* Work instructions
Retype the records below exactly. Leave nothing out.

* Data shown
★ ★ ★ ★ ★

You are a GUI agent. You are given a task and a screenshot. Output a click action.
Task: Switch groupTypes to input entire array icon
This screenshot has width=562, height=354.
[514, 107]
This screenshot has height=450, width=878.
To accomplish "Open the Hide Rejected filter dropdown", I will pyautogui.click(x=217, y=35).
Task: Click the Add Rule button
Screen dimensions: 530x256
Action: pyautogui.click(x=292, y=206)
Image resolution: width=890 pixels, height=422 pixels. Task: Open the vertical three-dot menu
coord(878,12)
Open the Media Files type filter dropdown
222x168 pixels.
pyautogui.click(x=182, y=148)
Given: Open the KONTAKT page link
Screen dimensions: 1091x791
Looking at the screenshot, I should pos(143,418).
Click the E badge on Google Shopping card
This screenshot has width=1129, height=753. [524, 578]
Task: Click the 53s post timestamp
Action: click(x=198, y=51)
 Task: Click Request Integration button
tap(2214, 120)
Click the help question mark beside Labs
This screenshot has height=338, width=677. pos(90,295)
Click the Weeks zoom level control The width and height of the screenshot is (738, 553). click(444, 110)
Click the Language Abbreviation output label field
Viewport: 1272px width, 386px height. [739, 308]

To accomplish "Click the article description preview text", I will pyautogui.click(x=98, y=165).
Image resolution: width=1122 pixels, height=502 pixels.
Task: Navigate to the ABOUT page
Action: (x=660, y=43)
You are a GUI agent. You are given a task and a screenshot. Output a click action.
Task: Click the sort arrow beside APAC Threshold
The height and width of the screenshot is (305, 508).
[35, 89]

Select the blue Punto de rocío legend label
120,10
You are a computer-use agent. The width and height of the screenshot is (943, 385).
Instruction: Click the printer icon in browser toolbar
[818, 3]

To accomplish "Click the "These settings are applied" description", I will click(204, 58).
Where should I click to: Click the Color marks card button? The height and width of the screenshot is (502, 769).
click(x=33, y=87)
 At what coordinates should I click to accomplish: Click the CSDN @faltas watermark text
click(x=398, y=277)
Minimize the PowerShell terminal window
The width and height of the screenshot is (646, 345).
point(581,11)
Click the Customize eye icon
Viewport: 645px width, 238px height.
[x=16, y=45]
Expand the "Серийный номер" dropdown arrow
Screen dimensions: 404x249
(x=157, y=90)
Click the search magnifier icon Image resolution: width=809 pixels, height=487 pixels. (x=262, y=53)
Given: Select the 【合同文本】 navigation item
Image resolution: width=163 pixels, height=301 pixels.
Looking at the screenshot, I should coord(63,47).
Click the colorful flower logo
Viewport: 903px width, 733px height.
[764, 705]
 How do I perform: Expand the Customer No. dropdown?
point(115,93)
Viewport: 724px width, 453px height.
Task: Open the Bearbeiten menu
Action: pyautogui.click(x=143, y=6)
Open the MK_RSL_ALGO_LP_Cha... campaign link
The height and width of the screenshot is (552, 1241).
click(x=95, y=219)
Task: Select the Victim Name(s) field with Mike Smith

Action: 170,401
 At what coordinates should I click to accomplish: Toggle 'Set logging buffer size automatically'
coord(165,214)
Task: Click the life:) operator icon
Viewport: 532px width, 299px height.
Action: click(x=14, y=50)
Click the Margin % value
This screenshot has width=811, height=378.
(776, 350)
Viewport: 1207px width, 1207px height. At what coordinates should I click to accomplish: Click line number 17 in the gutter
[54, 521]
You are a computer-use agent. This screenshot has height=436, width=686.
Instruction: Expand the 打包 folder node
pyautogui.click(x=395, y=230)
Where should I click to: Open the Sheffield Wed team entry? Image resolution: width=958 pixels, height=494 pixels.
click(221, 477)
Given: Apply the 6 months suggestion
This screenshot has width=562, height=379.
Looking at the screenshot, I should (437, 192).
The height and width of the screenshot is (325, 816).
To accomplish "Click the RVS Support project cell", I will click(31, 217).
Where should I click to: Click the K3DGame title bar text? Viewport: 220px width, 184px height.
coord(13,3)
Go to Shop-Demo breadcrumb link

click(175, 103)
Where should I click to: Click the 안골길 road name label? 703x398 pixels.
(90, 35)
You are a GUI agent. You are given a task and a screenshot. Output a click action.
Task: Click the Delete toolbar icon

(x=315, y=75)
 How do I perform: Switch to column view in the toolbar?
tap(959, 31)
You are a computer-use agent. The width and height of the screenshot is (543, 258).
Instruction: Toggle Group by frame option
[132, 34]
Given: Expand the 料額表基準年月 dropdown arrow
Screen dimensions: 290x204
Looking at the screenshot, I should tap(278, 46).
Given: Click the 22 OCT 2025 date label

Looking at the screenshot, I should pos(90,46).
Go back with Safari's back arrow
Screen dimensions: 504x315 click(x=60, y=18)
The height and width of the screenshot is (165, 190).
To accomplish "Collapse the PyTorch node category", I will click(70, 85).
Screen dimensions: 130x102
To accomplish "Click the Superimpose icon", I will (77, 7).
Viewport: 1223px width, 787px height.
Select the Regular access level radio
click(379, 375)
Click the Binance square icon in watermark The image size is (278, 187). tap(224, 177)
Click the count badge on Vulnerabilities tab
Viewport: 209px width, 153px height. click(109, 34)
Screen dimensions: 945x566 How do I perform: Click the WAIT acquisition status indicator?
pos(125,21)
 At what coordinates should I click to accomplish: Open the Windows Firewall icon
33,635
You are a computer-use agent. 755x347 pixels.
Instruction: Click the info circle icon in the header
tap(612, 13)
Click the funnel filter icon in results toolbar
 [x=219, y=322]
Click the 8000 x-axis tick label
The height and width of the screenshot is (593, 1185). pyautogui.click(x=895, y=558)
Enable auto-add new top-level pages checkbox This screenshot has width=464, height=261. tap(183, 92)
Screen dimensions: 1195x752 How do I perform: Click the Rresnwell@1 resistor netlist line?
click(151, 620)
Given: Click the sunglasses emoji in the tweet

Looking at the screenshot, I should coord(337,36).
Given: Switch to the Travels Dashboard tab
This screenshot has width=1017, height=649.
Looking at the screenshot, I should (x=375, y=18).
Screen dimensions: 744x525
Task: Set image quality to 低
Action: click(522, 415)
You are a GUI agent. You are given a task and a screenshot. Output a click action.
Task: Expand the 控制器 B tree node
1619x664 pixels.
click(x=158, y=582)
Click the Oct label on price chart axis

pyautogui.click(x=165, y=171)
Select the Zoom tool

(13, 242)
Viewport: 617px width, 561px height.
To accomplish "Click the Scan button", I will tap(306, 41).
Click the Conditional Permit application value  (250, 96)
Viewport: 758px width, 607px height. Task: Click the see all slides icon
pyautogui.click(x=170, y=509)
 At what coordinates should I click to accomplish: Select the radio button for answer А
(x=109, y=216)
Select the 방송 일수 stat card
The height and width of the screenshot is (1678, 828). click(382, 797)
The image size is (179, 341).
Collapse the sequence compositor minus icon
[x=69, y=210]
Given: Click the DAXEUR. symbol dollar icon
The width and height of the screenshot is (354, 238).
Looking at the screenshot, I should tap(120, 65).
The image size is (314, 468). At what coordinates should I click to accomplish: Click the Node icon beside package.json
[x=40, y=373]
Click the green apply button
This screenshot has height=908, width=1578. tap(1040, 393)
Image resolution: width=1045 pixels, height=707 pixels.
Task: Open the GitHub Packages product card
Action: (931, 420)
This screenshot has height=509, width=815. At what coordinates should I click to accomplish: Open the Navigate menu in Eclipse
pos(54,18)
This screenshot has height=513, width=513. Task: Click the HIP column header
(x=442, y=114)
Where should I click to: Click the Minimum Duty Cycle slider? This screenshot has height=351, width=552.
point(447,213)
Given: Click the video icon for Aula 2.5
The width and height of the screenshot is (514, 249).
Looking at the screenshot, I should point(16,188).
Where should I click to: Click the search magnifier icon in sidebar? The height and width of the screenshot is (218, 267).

★ ★ ★ ★ ★

* Solution for this task
You are a GUI agent. You are given a task and a screenshot. Output a click action.
Task: Switch groupTypes to input entire array icon
This screenshot has width=562, height=354.
[514, 107]
This screenshot has height=450, width=878.
To accomplish "Open the Hide Rejected filter dropdown", I will pyautogui.click(x=217, y=35).
Task: Click the Add Rule button
Screen dimensions: 530x256
Action: pyautogui.click(x=292, y=206)
Image resolution: width=890 pixels, height=422 pixels. Task: Open the vertical three-dot menu
coord(878,12)
Open the Media Files type filter dropdown
222x168 pixels.
pyautogui.click(x=182, y=148)
Given: Open the KONTAKT page link
Screen dimensions: 1091x791
Looking at the screenshot, I should pos(143,418).
Click the E badge on Google Shopping card
This screenshot has width=1129, height=753. [524, 578]
Task: Click the 53s post timestamp
Action: click(x=198, y=51)
 Task: Click Request Integration button
tap(2214, 120)
Click the help question mark beside Labs
This screenshot has height=338, width=677. pos(90,295)
Click the Weeks zoom level control The width and height of the screenshot is (738, 553). click(444, 110)
Click the Language Abbreviation output label field
Viewport: 1272px width, 386px height. [739, 308]

To accomplish "Click the article description preview text", I will pyautogui.click(x=98, y=165).
Image resolution: width=1122 pixels, height=502 pixels.
Task: Navigate to the ABOUT page
Action: (x=660, y=43)
You are a GUI agent. You are given a task and a screenshot. Output a click action.
Task: Click the sort arrow beside APAC Threshold
The height and width of the screenshot is (305, 508).
[35, 89]

Select the blue Punto de rocío legend label
120,10
You are a computer-use agent. The width and height of the screenshot is (943, 385).
Instruction: Click the printer icon in browser toolbar
[818, 3]

To accomplish "Click the "These settings are applied" description", I will click(204, 58).
Where should I click to: Click the Color marks card button? The height and width of the screenshot is (502, 769).
click(x=33, y=87)
 At what coordinates should I click to accomplish: Click the CSDN @faltas watermark text
click(x=398, y=277)
Minimize the PowerShell terminal window
The width and height of the screenshot is (646, 345).
point(581,11)
Click the Customize eye icon
Viewport: 645px width, 238px height.
[x=16, y=45]
Expand the "Серийный номер" dropdown arrow
Screen dimensions: 404x249
(x=157, y=90)
Click the search magnifier icon Image resolution: width=809 pixels, height=487 pixels. (x=262, y=53)
Given: Select the 【合同文本】 navigation item
Image resolution: width=163 pixels, height=301 pixels.
Looking at the screenshot, I should coord(63,47).
Click the colorful flower logo
Viewport: 903px width, 733px height.
[764, 705]
 How do I perform: Expand the Customer No. dropdown?
point(115,93)
Viewport: 724px width, 453px height.
Task: Open the Bearbeiten menu
Action: pyautogui.click(x=143, y=6)
Open the MK_RSL_ALGO_LP_Cha... campaign link
The height and width of the screenshot is (552, 1241).
click(x=95, y=219)
Task: Select the Victim Name(s) field with Mike Smith

Action: 170,401
 At what coordinates should I click to accomplish: Toggle 'Set logging buffer size automatically'
coord(165,214)
Task: Click the life:) operator icon
Viewport: 532px width, 299px height.
Action: click(x=14, y=50)
Click the Margin % value
This screenshot has width=811, height=378.
(776, 350)
Viewport: 1207px width, 1207px height. At what coordinates should I click to accomplish: Click line number 17 in the gutter
[54, 521]
You are a computer-use agent. This screenshot has height=436, width=686.
Instruction: Expand the 打包 folder node
pyautogui.click(x=395, y=230)
Where should I click to: Open the Sheffield Wed team entry? Image resolution: width=958 pixels, height=494 pixels.
click(221, 477)
Given: Apply the 6 months suggestion
This screenshot has width=562, height=379.
Looking at the screenshot, I should (437, 192).
The height and width of the screenshot is (325, 816).
To accomplish "Click the RVS Support project cell", I will click(31, 217).
Where should I click to: Click the K3DGame title bar text? Viewport: 220px width, 184px height.
coord(13,3)
Go to Shop-Demo breadcrumb link

click(175, 103)
Where should I click to: Click the 안골길 road name label? 703x398 pixels.
(90, 35)
You are a GUI agent. You are given a task and a screenshot. Output a click action.
Task: Click the Delete toolbar icon

(x=315, y=75)
 How do I perform: Switch to column view in the toolbar?
tap(959, 31)
You are a computer-use agent. The width and height of the screenshot is (543, 258).
Instruction: Toggle Group by frame option
[132, 34]
Given: Expand the 料額表基準年月 dropdown arrow
Screen dimensions: 290x204
Looking at the screenshot, I should tap(278, 46).
Given: Click the 22 OCT 2025 date label

Looking at the screenshot, I should pos(90,46).
Go back with Safari's back arrow
Screen dimensions: 504x315 click(x=60, y=18)
The height and width of the screenshot is (165, 190).
To accomplish "Collapse the PyTorch node category", I will click(70, 85).
Screen dimensions: 130x102
To accomplish "Click the Superimpose icon", I will (77, 7).
Viewport: 1223px width, 787px height.
Select the Regular access level radio
click(379, 375)
Click the Binance square icon in watermark The image size is (278, 187). tap(224, 177)
Click the count badge on Vulnerabilities tab
Viewport: 209px width, 153px height. click(109, 34)
Screen dimensions: 945x566 How do I perform: Click the WAIT acquisition status indicator?
pos(125,21)
 At what coordinates should I click to accomplish: Open the Windows Firewall icon
33,635
You are a computer-use agent. 755x347 pixels.
Instruction: Click the info circle icon in the header
tap(612, 13)
Click the funnel filter icon in results toolbar
 [x=219, y=322]
Click the 8000 x-axis tick label
The height and width of the screenshot is (593, 1185). pyautogui.click(x=895, y=558)
Enable auto-add new top-level pages checkbox This screenshot has width=464, height=261. tap(183, 92)
Screen dimensions: 1195x752 How do I perform: Click the Rresnwell@1 resistor netlist line?
click(151, 620)
Given: Click the sunglasses emoji in the tweet

Looking at the screenshot, I should coord(337,36).
Given: Switch to the Travels Dashboard tab
This screenshot has width=1017, height=649.
Looking at the screenshot, I should (x=375, y=18).
Screen dimensions: 744x525
Task: Set image quality to 低
Action: click(522, 415)
You are a GUI agent. You are given a task and a screenshot. Output a click action.
Task: Expand the 控制器 B tree node
1619x664 pixels.
click(x=158, y=582)
Click the Oct label on price chart axis

pyautogui.click(x=165, y=171)
Select the Zoom tool

(13, 242)
Viewport: 617px width, 561px height.
To accomplish "Click the Scan button", I will tap(306, 41).
Click the Conditional Permit application value  (250, 96)
Viewport: 758px width, 607px height. Task: Click the see all slides icon
pyautogui.click(x=170, y=509)
 At what coordinates should I click to accomplish: Select the radio button for answer А
(x=109, y=216)
Select the 방송 일수 stat card
The height and width of the screenshot is (1678, 828). click(382, 797)
The image size is (179, 341).
Collapse the sequence compositor minus icon
[x=69, y=210]
Given: Click the DAXEUR. symbol dollar icon
The width and height of the screenshot is (354, 238).
Looking at the screenshot, I should tap(120, 65).
The image size is (314, 468). At what coordinates should I click to accomplish: Click the Node icon beside package.json
[x=40, y=373]
Click the green apply button
This screenshot has height=908, width=1578. tap(1040, 393)
Image resolution: width=1045 pixels, height=707 pixels.
Task: Open the GitHub Packages product card
Action: (931, 420)
This screenshot has height=509, width=815. At what coordinates should I click to accomplish: Open the Navigate menu in Eclipse
pos(54,18)
This screenshot has height=513, width=513. Task: Click the HIP column header
(x=442, y=114)
Where should I click to: Click the Minimum Duty Cycle slider? This screenshot has height=351, width=552.
point(447,213)
Given: Click the video icon for Aula 2.5
The width and height of the screenshot is (514, 249).
Looking at the screenshot, I should point(16,188).
Where should I click to: Click the search magnifier icon in sidebar? The height and width of the screenshot is (218, 267).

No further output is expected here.